* Work instructions: The records that follow need to be output exactly as they are.
[Start of section]
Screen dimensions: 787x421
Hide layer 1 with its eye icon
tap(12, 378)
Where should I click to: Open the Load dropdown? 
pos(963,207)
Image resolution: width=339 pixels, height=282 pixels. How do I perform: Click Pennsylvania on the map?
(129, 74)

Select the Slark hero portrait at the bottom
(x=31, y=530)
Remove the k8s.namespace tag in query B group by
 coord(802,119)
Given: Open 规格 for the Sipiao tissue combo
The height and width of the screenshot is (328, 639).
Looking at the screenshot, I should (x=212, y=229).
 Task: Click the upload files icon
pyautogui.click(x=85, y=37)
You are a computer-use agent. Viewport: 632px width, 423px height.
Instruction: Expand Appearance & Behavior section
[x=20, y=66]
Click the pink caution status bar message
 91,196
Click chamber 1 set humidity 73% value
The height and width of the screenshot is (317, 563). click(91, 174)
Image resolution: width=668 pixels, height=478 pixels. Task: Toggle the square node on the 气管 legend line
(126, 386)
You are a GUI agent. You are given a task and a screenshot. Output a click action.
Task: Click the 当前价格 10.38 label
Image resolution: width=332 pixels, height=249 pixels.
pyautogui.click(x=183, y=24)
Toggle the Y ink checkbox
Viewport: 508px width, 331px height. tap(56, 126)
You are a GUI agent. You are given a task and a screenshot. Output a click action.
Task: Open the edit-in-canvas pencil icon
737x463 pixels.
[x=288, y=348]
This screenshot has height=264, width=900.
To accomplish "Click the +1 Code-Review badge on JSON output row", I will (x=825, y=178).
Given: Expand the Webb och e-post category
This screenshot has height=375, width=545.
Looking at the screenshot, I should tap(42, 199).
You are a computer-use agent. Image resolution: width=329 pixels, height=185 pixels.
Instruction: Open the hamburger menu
[End of section]
* Written solution:
Screen dimensions: 787x421
Hide layer 1 with its eye icon
tap(12, 378)
Where should I click to: Open the Load dropdown? 
pos(963,207)
Image resolution: width=339 pixels, height=282 pixels. How do I perform: Click Pennsylvania on the map?
(129, 74)

Select the Slark hero portrait at the bottom
(x=31, y=530)
Remove the k8s.namespace tag in query B group by
 coord(802,119)
Given: Open 规格 for the Sipiao tissue combo
The height and width of the screenshot is (328, 639).
Looking at the screenshot, I should (x=212, y=229).
 Task: Click the upload files icon
pyautogui.click(x=85, y=37)
You are a computer-use agent. Viewport: 632px width, 423px height.
Instruction: Expand Appearance & Behavior section
[x=20, y=66]
Click the pink caution status bar message
 91,196
Click chamber 1 set humidity 73% value
The height and width of the screenshot is (317, 563). click(91, 174)
Image resolution: width=668 pixels, height=478 pixels. Task: Toggle the square node on the 气管 legend line
(126, 386)
You are a GUI agent. You are given a task and a screenshot. Output a click action.
Task: Click the 当前价格 10.38 label
Image resolution: width=332 pixels, height=249 pixels.
pyautogui.click(x=183, y=24)
Toggle the Y ink checkbox
Viewport: 508px width, 331px height. tap(56, 126)
You are a GUI agent. You are given a task and a screenshot. Output a click action.
Task: Open the edit-in-canvas pencil icon
737x463 pixels.
[x=288, y=348]
This screenshot has height=264, width=900.
To accomplish "Click the +1 Code-Review badge on JSON output row", I will (x=825, y=178).
Given: Expand the Webb och e-post category
This screenshot has height=375, width=545.
Looking at the screenshot, I should tap(42, 199).
You are a computer-use agent. Image resolution: width=329 pixels, height=185 pixels.
Instruction: Open the hamburger menu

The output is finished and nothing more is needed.